> _Data listing_
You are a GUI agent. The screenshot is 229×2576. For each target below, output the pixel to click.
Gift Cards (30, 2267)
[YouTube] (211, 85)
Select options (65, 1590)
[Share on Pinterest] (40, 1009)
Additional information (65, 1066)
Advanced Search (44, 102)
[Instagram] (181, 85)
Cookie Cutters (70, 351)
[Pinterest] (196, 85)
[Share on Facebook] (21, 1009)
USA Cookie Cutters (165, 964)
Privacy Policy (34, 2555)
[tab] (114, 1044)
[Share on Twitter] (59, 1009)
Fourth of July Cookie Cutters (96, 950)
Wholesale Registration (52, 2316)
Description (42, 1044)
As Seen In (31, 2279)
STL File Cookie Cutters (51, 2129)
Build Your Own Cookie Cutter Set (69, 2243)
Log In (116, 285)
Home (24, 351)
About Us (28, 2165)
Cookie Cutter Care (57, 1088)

> _Activity_
Bring together every line in the entries that holds the string "Share".

> _Expected output_
[Share on Pinterest] (40, 1009)
[Share on Facebook] (21, 1009)
[Share on Twitter] (59, 1009)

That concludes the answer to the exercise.